If you don't think that straights think of themselves as distinct, go and ask them how their [insert same sex partner here] is, and see how they react.
Probably something like "excuse me? or "pardon?" Which is something anyone would say if some random went up to them and asked them about that kind of personal stuff. It would be the same reaction if I asked them about an opposite-sex partner, or any family member, because not only am I assuming that they have such a thing, but the fact that I'm randomly asking people I don't know such questions would probably be the first issue to deal with.

Straight pride is nonsense because the straights have no shame. That sounds like a joke, but it's also true.

Every day, straight people get to get up, dress in their straightest outfits and go out and rub their heterosexuality in everyone's faces. That's not a special occasion for straight people, it's just every day.
Yep. "Straight outfits" are a thing.
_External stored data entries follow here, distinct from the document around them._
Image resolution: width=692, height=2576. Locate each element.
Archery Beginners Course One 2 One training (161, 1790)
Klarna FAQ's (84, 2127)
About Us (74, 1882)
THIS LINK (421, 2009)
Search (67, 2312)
Just like "queer outfits" are.

Fitting that we're discussing the Matrix as well, because the rabbit hole you're living in is quite deep.

I genuinely don't know what point you think you're trying to make here.

People act on their sexual desires all the time. Acting on your sexual desires does not mean doing things you don't want to do, having no social awareness, or being possessed by some random urge to sexually assault people.
To quote your own post: " Imagine if people never really thought about the type of person they wanted to have sex with in abstract terms, and instead only acted based on the sexual desire that they felt in the moment."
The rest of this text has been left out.